Randy Kennedy’s article on the question of appropriation in the works of two contemporary writers, a teenage German novelist, Helene Hegemann, and an American former novelist turned essayist, David Shields, whose recent works are made (extensively in Hegemann’s case; almost entirely in Shields’s case) of quotations borrowed from other writers, is predictably confused.

Kennedy presents the two writers’ arguments, namely their claim that the entire history of literature is made of borrowed things (“There is no such thing as originality anyway, just authenticity,” says Hegemann) with barely controlled annoyance. Instead of trying to discuss the intelligent distinction, especially coming from a teenager, between originality and authenticity, Kennedy simply informs us that the above statement is reminiscent of Sartre—college graduates out there will have also recognized the sartrian concept of “authenticity.” I guess in Kennedy’s mind, if one uses this word, that automatically must have something to do with Sartre. Quoting Shields’s remark that the other arts have been doing these kinds of appropriations for a long time, while literature has lagged behind, Kennedy wonders how borrowing can accomplish the same thing in literature as, say, the use of a can soup by Warhol. That’s really a great example because the answer is very simple: literature can accomplish exactly the same thing!

The reason why Kennedy thinks that such appropriation is “normal” in painting (and not in literature) is simply because he is used to it since it has already been done. He chastises Hegemann and Shields for trying to do away with the concept of originality, but fails to see that Warhol isn’t really any more original (although I guess we should give him points for coming up with the idea way before the others). Not to mention that it doesn’t even cross his mind that the concept of “originality” is relatively new (that is, it is a modern concept) and that in the old days, creations were appreciated because they reminded people of something they already were familiar with. Kennedy quotes Patrick Ross, executive director of the Copyright Alliance, who, also predictably, tells us that Hegemann doesn’t say “anything original, yet the passages she lifted from other books were original expressions in those books, even if the ideas were not new.” This idiotic dichotomy between “expression” and “idea” or form and content, on which Western thinking has been based for some time, is something lawyers might find useful (in law, indeed, there is a difference between form and content). But for a real writer or philosopher it has no meaning for the simple reason that an “idea” cannot exist without being expressed; it cannot exist “in itself,” it can only exist in words, that is, in a form.

The main problem with Kennedy’s article is that he thinks that the fight between, on one side, “a growing culture of borrowing and appropriation,” and “on the other, copyright advocates,” is the same thing as the fight between the culture of appropriation and the culture of individual creation based on the concept of originality. In reality, these are two very different fights.
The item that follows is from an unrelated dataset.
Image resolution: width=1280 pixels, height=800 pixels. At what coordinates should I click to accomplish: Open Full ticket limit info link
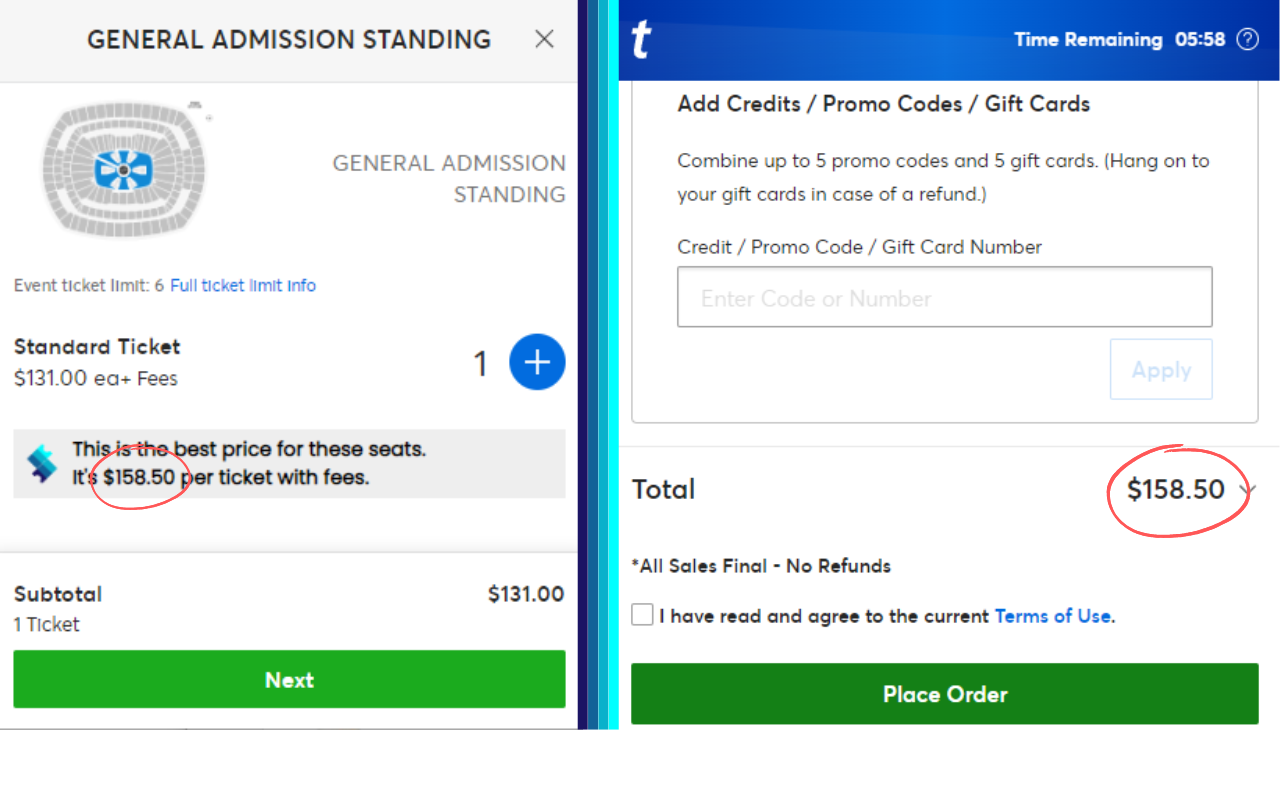pyautogui.click(x=243, y=285)
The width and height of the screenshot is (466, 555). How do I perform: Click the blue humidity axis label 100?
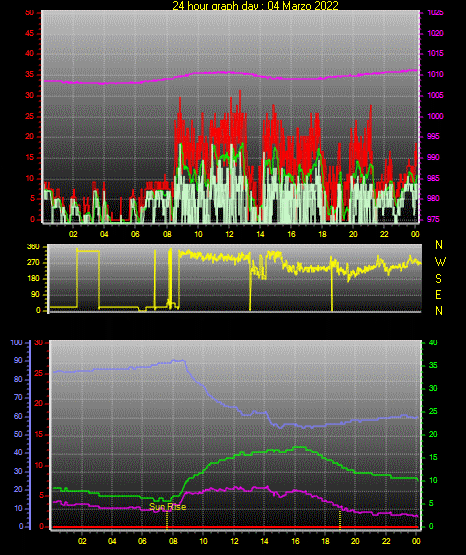point(16,343)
The lawyers who forced Shields to list the “sources” of his quotes and thus betray the essence of his book (it would have been much more interesting for the reader to guess where they came from) would have also forced James Joyce to do the same thing, had he lived today (that is, if any publisher would have accepted to publish him in the first place). These lawyers and the laws they represent do not “defend” creation or “originality,” quite the contrary. Because of these lawyers and of copyright laws there are many great works of literature that cannot be translated and made available to readers. This happens because the heirs to the writers have the power to stop any kind of publication if they so decide, and what a thrill to have such power when you are an idiot and you happen to be related to a great writer! (Incidentally, Joyce’s nephew is one of these difficult heirs). I know many brilliant translators who cannot publish their translations because the writer’s relatives who have the copyright have decided that they don’t want to approve it. Why? Simply because they have the power to do it. These are the “creation protection” laws lawyers defend: they have nothing to do with “originality;” all they have to do with is money and power.

And then, there is another problem. Kennedy and the mainstream publishing industry have discovered now that this “growing culture of borrowing” exists. In fact, writers have been using these kinds of techniques for years, though you wouldn’t know this if you read the reviews published in the American mainstream media. One of most respected and original contemporary European novelists, the Hungarian Peter Esterhazy, whose work is published by the biggest publishers in all European countries, often “burrows” entire pages from a Czech writer he very much admires. If Esterhazy lived in the States, he very likely wouldn’t be able to publish his work, except in truncated form. Why? Because of the laws that defend “originality.”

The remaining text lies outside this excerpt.